== Stated problem ==
Reproduce the records from the line that contains "Open log link" through the line that contains "The width and height of the screenshot is (1350, 818).", inclusive, with the requests. Shift each coordinate in the answers by adding 25 to it.

== Materials provided ==

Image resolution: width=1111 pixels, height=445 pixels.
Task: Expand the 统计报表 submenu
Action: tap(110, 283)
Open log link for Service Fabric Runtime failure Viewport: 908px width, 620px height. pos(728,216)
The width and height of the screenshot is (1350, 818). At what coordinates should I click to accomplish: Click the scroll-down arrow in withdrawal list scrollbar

--

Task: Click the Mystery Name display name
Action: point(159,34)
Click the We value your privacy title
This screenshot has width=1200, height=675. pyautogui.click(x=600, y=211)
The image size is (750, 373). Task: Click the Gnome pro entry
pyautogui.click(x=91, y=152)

---

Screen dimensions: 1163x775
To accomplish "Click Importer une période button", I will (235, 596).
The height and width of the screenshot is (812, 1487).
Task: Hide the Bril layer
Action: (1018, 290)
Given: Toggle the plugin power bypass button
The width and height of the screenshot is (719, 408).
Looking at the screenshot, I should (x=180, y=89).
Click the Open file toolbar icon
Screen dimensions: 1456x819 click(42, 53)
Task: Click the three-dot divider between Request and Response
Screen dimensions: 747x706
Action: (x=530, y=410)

== Solution to this exercise ==
Open log link for Service Fabric Runtime failure Viewport: 908px width, 620px height. pos(753,241)
The width and height of the screenshot is (1350, 818). At what coordinates should I click to accomplish: Click the scroll-down arrow in withdrawal list scrollbar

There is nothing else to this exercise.